Rumah betang ini pertama didirikan pada tahun 1914 oleh seorang tokoh masyarakat yang saat itu disebut sebagai kepala kampung yang bernama Kakek Gunung, kemudian pada tahun 1928, rumah betang ini di resmikan secara adat dayak Taman.
Dan pada tahun 1992,dari dinas provinsi Kalimantan Barat melihat bahwa rumah betang ini dengan keadaan yang sudah cukup tua maka dijadikan sebagai benda cagar budaya.
Kemudian ditunjuk seorang tetua sebagai juru pelihara, yaitu bapak Honorius Sane Suka, juru pelihara pertama rumah betang Semangkok yang merupakan ayah kandung dari pak Ranglut.
Sebagai benda cagar budaya, rumah betang Semangkok memiliki sejarah panjang di Das Mendalam, sebelum di muara sungai Semangkok, rumah betang ini awalnya berada di uncak sungai Mendalam yang namanya rumah betang Sinsiung Amas.

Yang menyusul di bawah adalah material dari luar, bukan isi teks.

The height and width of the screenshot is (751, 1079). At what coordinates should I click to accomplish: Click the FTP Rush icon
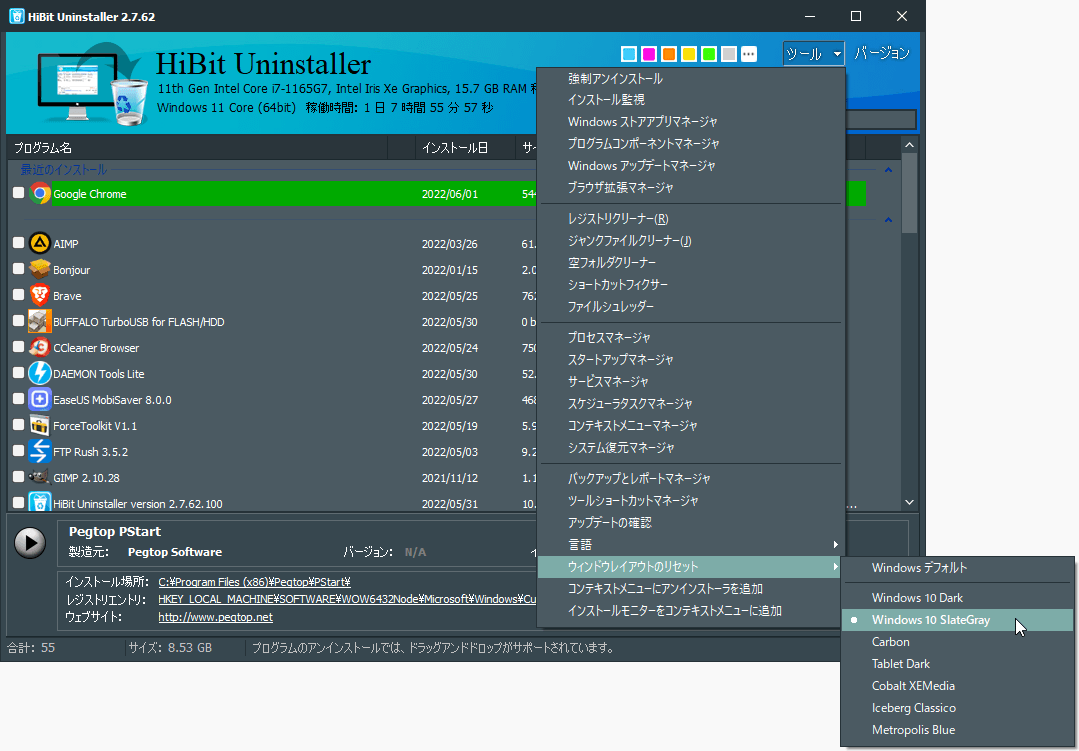(x=40, y=451)
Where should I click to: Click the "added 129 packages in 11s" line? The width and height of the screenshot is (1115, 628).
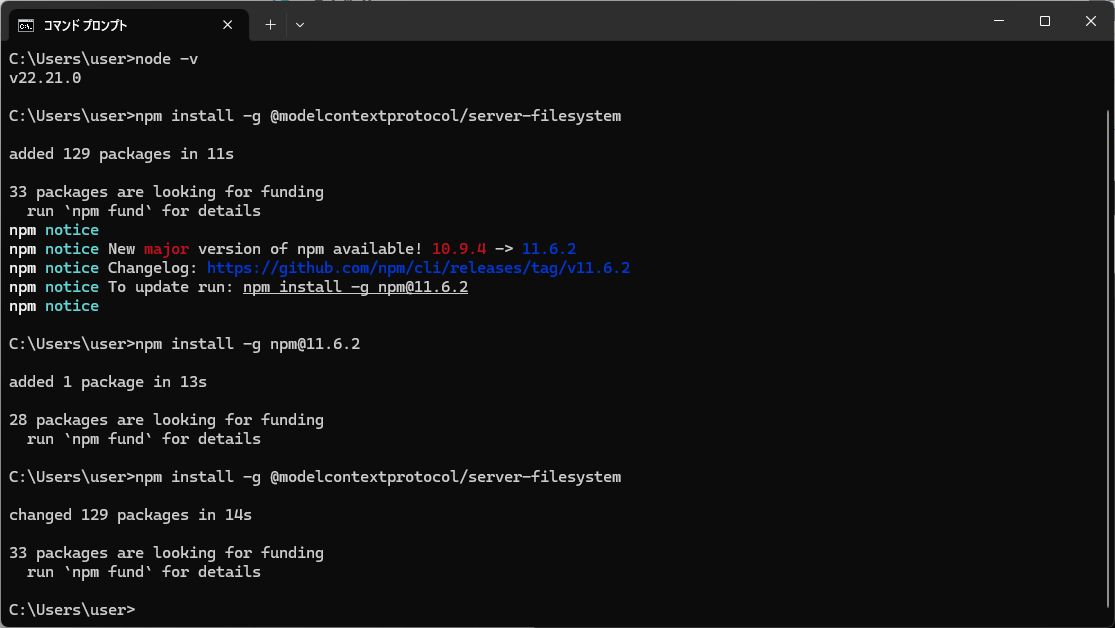click(121, 154)
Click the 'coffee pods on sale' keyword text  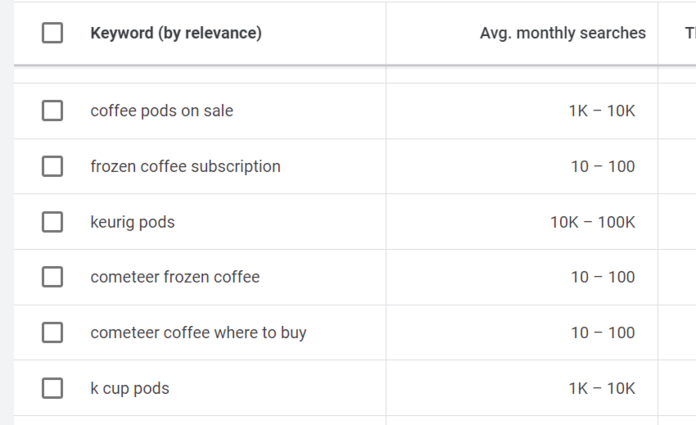tap(162, 111)
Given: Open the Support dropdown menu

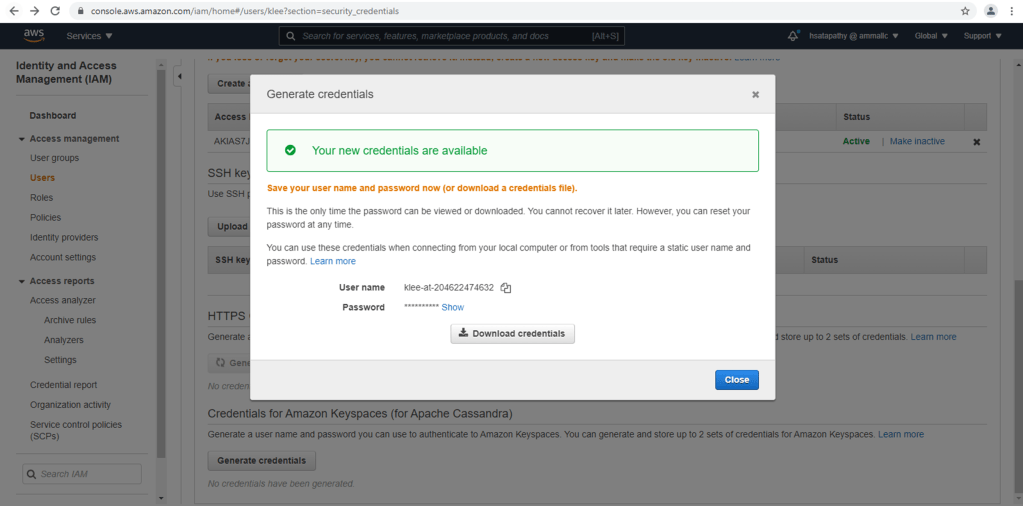Looking at the screenshot, I should (982, 36).
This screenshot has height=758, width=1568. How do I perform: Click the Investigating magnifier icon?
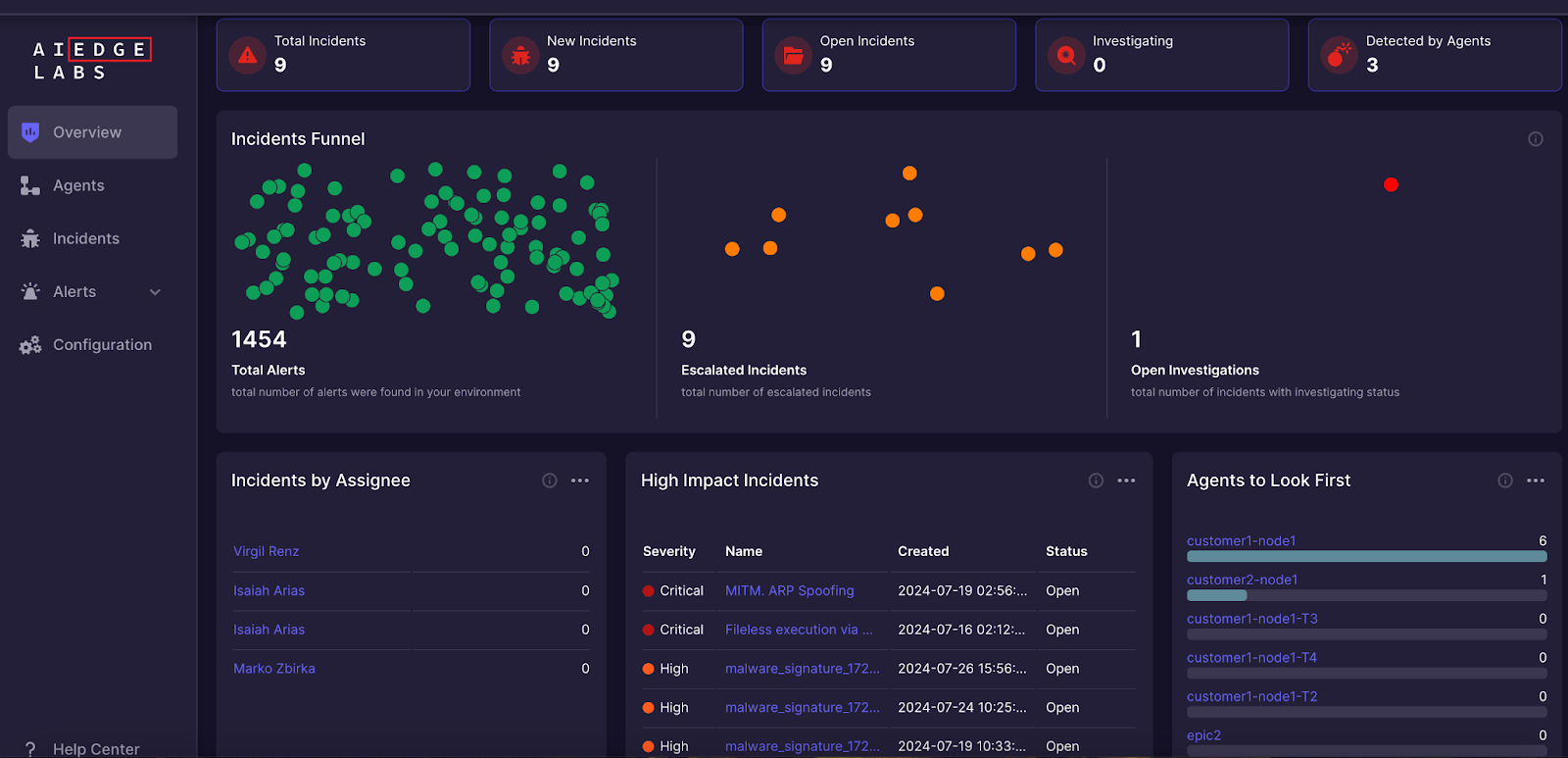(1066, 56)
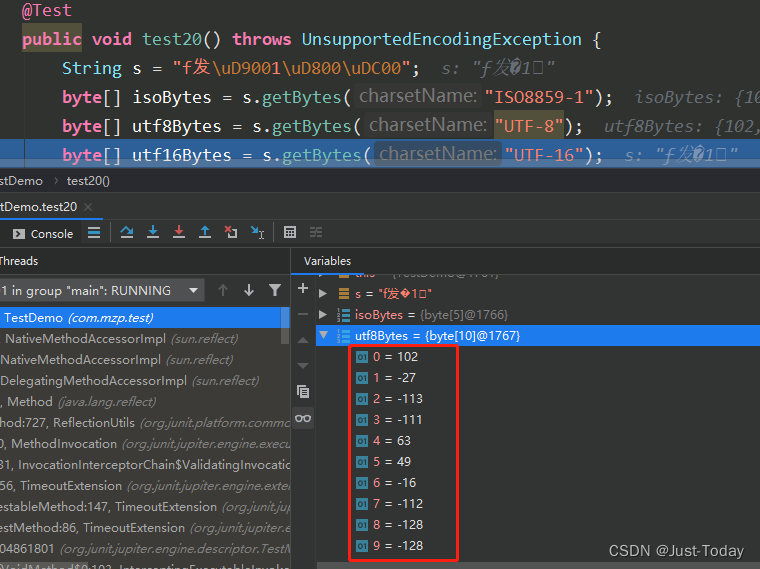Collapse the utf8Bytes variable node
The width and height of the screenshot is (760, 569).
[x=323, y=336]
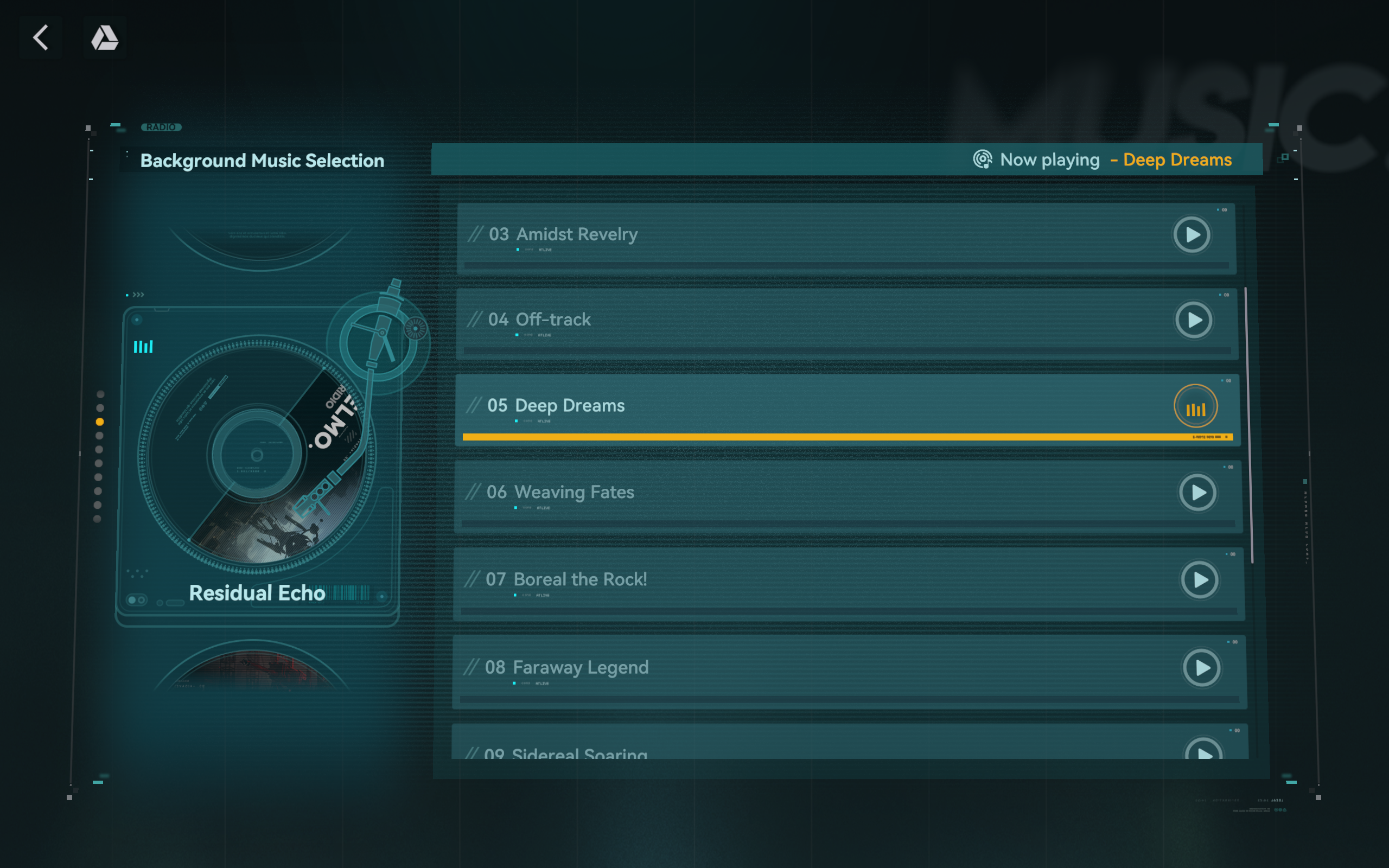Play track 04 Off-track
Screen dimensions: 1389x868
tap(1193, 320)
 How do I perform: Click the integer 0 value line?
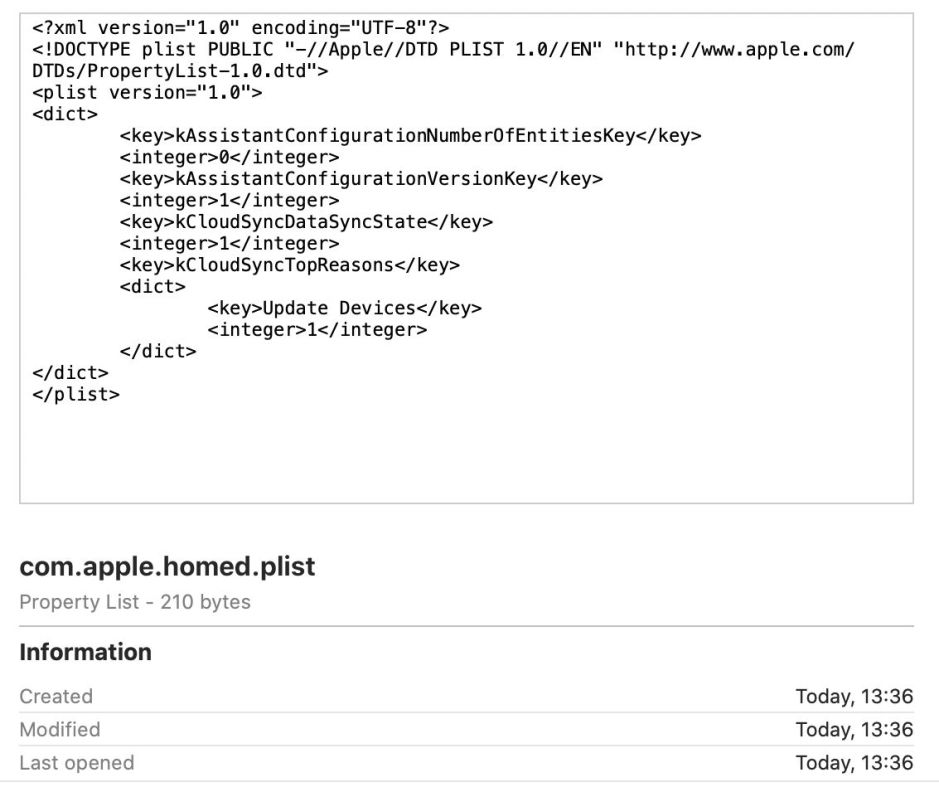pos(229,158)
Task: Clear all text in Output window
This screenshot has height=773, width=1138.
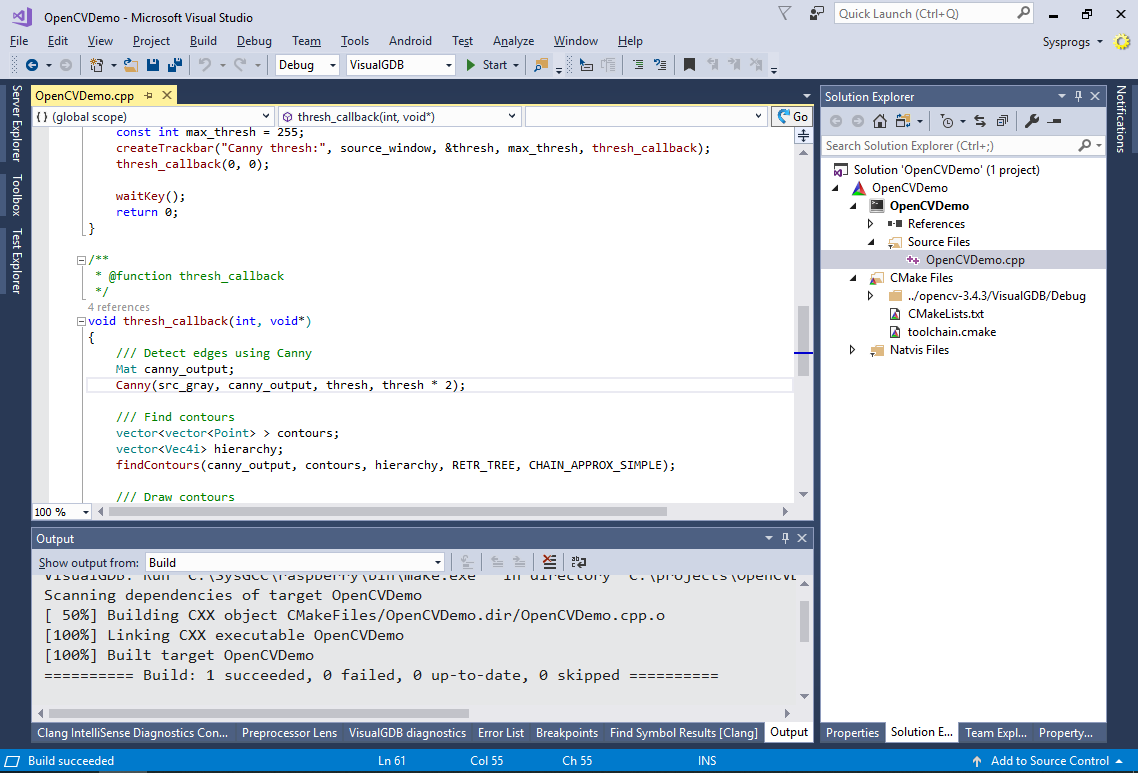Action: point(549,562)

Nama Sinsiung Amas diambil dari nama seorang tokoh masyarakat kala itu, yaitu pendiri rumah betang pertama di das Mendalam, dan sekarang dijadikan sebagai nama dusun, yaitu dusun Sinsiung Amas, desa Datah Dian, rumah betang pertama ini didirikan sekitar tahun 1600an di uncak sungai mendalam.
Kemudian beberapa ratus tahun kemudian pindah lagi ke rumah betang kedua dengan jumlah bilik 160 bilik, yang sekarang jadi desa Datah Dian.
"Kemudian pindah kesini (Muara sungai Semangkok), tapi selama tiga kali pindah itu, tiang-tiang rumah betang itu dibawa, mungkin kita bisa melihat yang tempat ini adalah lantai pertamanya," kata pak Ranglut sambil menunjuk bekas lubang di sebuah tiang kayu ulin sebesar 60 Cm.
Bekas lubang di tiang itu merupakan bekas lantai pertama saat dirumah betang yang dulu, yaitu berjarak sekitar 10 meter dari tanah, kemudian bekas lantai rumah betang kedua berjarak sekitar 8 meter dari tanah.
"Jadi tiang rumah betang yang pertama itu pas di pindahkan di bawa pindah dijadikan tiang rumah betang semangkok,tapi tiangnya tidak setinggi yang pertama dulu, karena pas pindah tiangnya kita tebang, karena ndak mampu dicabut, Jadi tiang yang dipakai di rumah betang semangkok ini merupakan tiang rumah betang pertama yang didirikan di uncak sungai Mendalam pada tahun 19600an, dulu tingginya,menurut cerita orangtua zaman dulu,kalau kapas dijatuhkan dari lantai rumah betang itu terbangnya sampai ke seberang sungai,” jelas Ranglut.
Lanjut pak Ranglut, alasan pindah-pindah itu karena di das Mendalam ini ada suku dayak taman, kemudian di daerah sibau ada juga dayak Taman.
"Aliran Kapuas juga ada dayak Taman, jadi orang tua zaman dulu itu mempunyai keinginan menelusuri sungai mendalam agar dekat dengan suku taman yang ada di Kapuas hulu,"jelasnya.
Ditengah pesatnya kemajuan zaman, kearifan lokal masyarakat dayak Taman masih tetap terjaga, beragam upacara adat masih dilakukan, seperti upacara adat pernikahan, upacara adat untuk warga yang meninggal.
Upacara adat terbesar dayak Taman adalah upacara adat mamandung, yaitu upacara adat berupa mempersembahkan hewan kurban sebagai bentuk penghormatan anak cucunya kepada leluhur yang sudah meninggal.
"Mamandung ini untuk mengenang orang yang meninggal, kalau di Semangkok ini orang yang meninggal tidak langsung di kubur dalam tanah, peti matinya disimpan dulu di dalam Kulambo (rumah mayat), jadi pada saat keluarga itu ada kemampuan buat upacara adat, peti mati itu diturunkan (dikubur), nah pada saat diturunkan itu lah yang harus melaksanakan upacara adat mamandung,"jelas Ranglut.